Already 1/4 done?!

And just like that, Week 2 comes to a close! My life here is starting to settle down a bit, to become more of a routine—but at the same time, I still cannot believe I get to live in this beautiful place for two whole months.

My favorite of my three classes is my colloquial language and conversation class. We learn a lot of really valuable vocabulary and expressions—the kinds of things one can’t find on Google translate. The material has been more helpful than I could have ever imagined; every day my family says something that I only understand because of that course. There are certain slang words that are particularly interesting, one of which is leche. Literally, leche translates to “milk”, but they apply it in all sorts of different ways, both positive and negative, in the local dialect.

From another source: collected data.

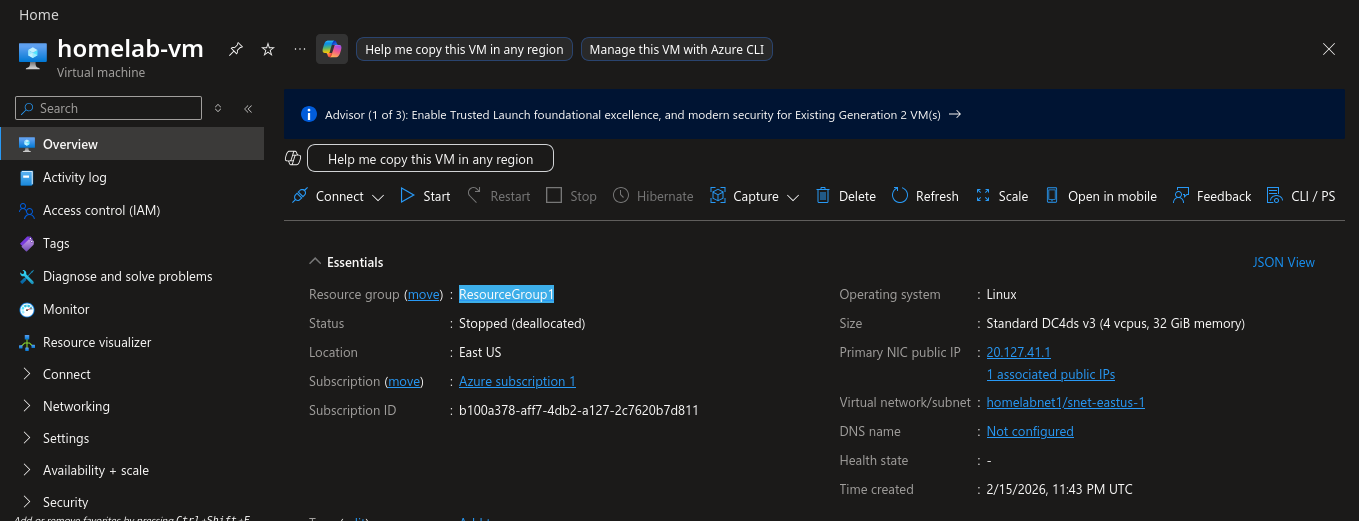Open Scale option in toolbar
Image resolution: width=1359 pixels, height=521 pixels.
pyautogui.click(x=1001, y=196)
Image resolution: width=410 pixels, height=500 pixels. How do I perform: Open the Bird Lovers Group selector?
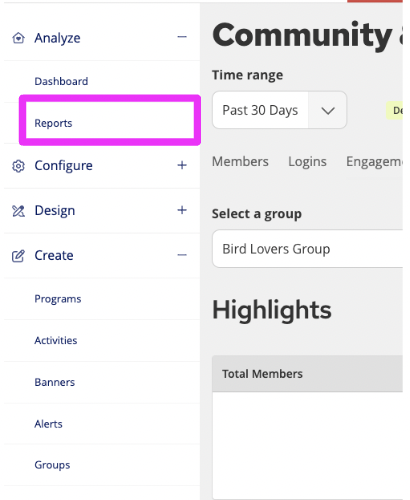pos(308,249)
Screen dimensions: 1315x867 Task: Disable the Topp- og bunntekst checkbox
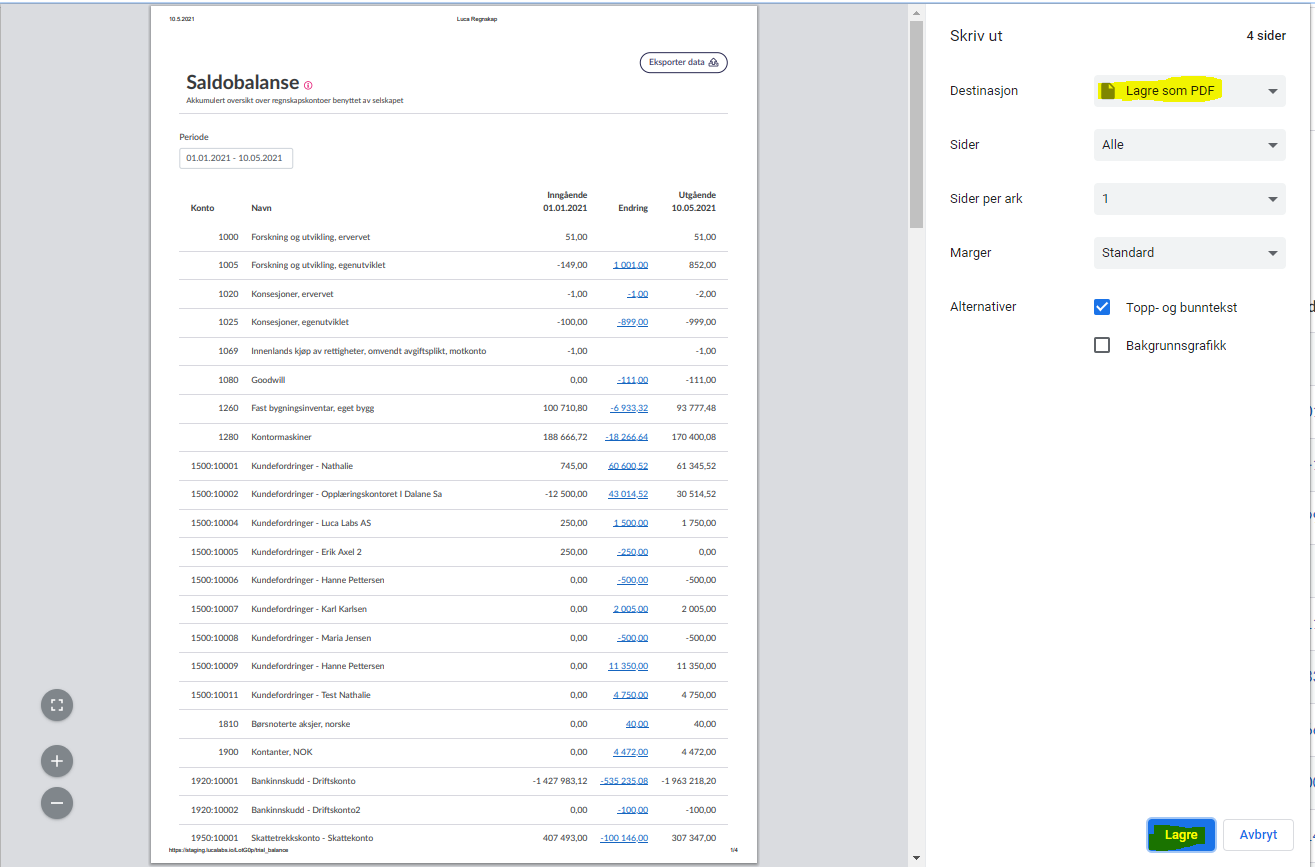[x=1102, y=307]
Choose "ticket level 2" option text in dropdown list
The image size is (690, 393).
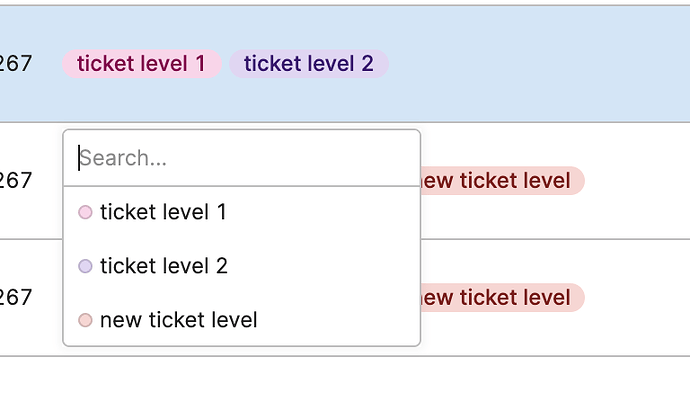[x=164, y=266]
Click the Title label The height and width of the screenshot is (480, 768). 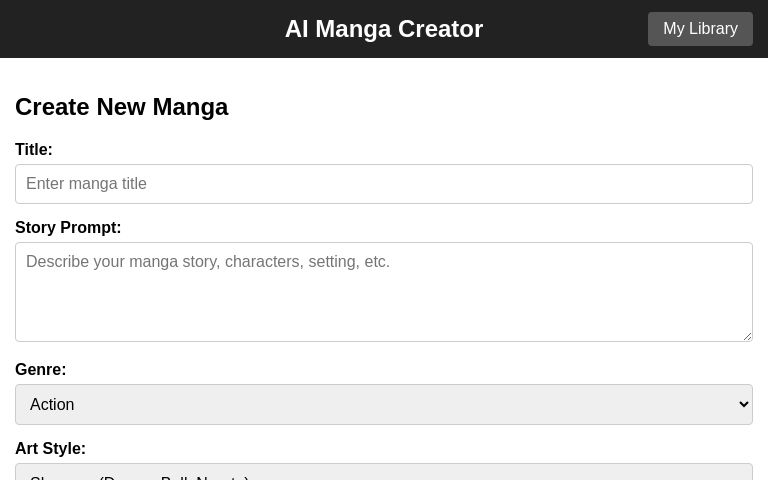pos(34,150)
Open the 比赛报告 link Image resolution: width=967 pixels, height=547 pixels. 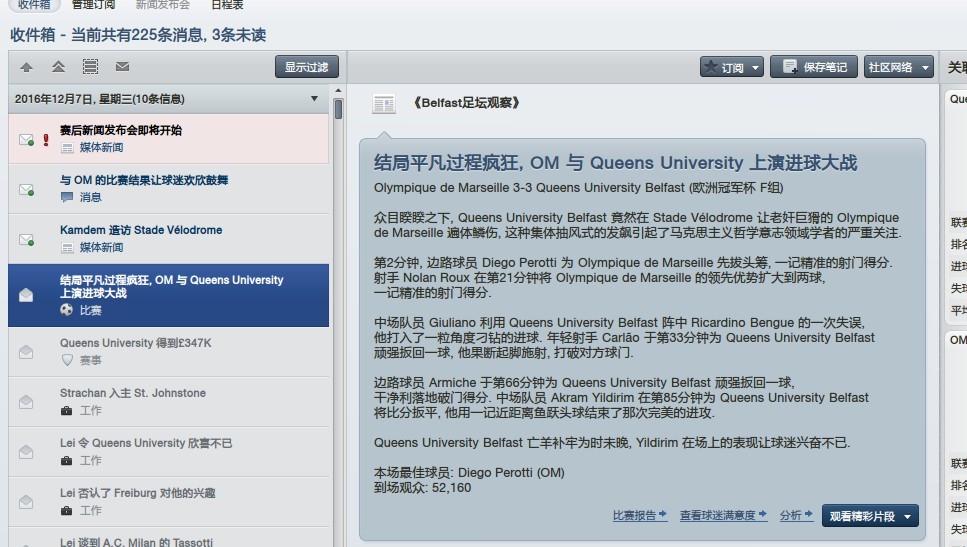click(640, 516)
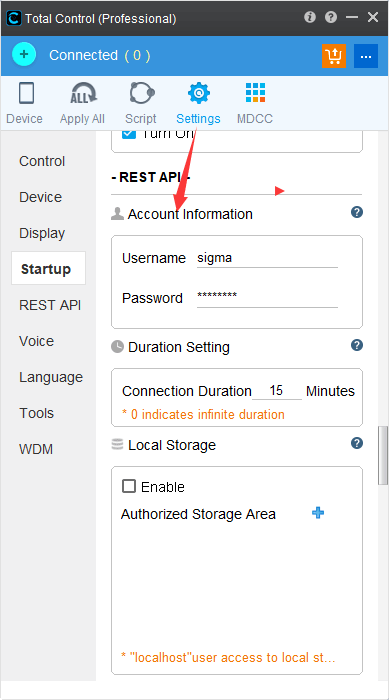Select the Language sidebar item
Image resolution: width=389 pixels, height=700 pixels.
coord(51,377)
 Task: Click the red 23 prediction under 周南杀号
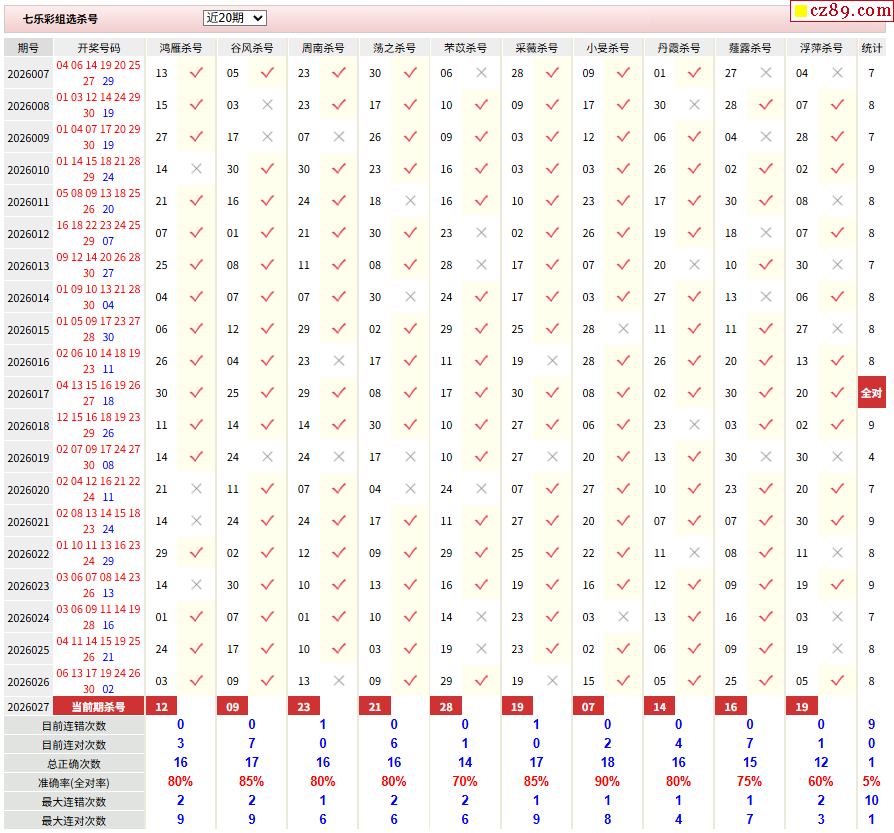tap(304, 707)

For example, pegarle una leche means, more or less, “to hit someone”, while ¡Eres la leche! means “You’re the best!” Another intriguing term is hostias. This word translates to “hosts”, like the Body of Christ, but here it is used as a cuss word used to express shock or frustration.

Fortunately, I was able to ask my Spanish siblings and parents about their thoughts on these expressions. According to them, leche is very normal in this city and region, but nowhere else. All Alicantinos, men, women, adults and children alike, understand it and say it frequently. Hostias is different, however. In fact, one time my host dad said it at the dinner table while relating a story, but when I told him we had just learned that word in class, he blushed as my host mom shook her head. He was embarrassed that I had caught that word because, as my mom explained, he should not have said that in front of me and the other kids at the dinner table. Clearly, that word is more inappropriate. Instead, there is a similar word that many people, especially kids, use to stop themselves from saying hostias, which is ostras (the beginnings sound the same in the Spanish pronunciation).

These kinds of terms certainly can make understanding native speakers more difficult, but it also makes learning more interesting! Who knows, maybe soon I will feel bold enough to try using one myself.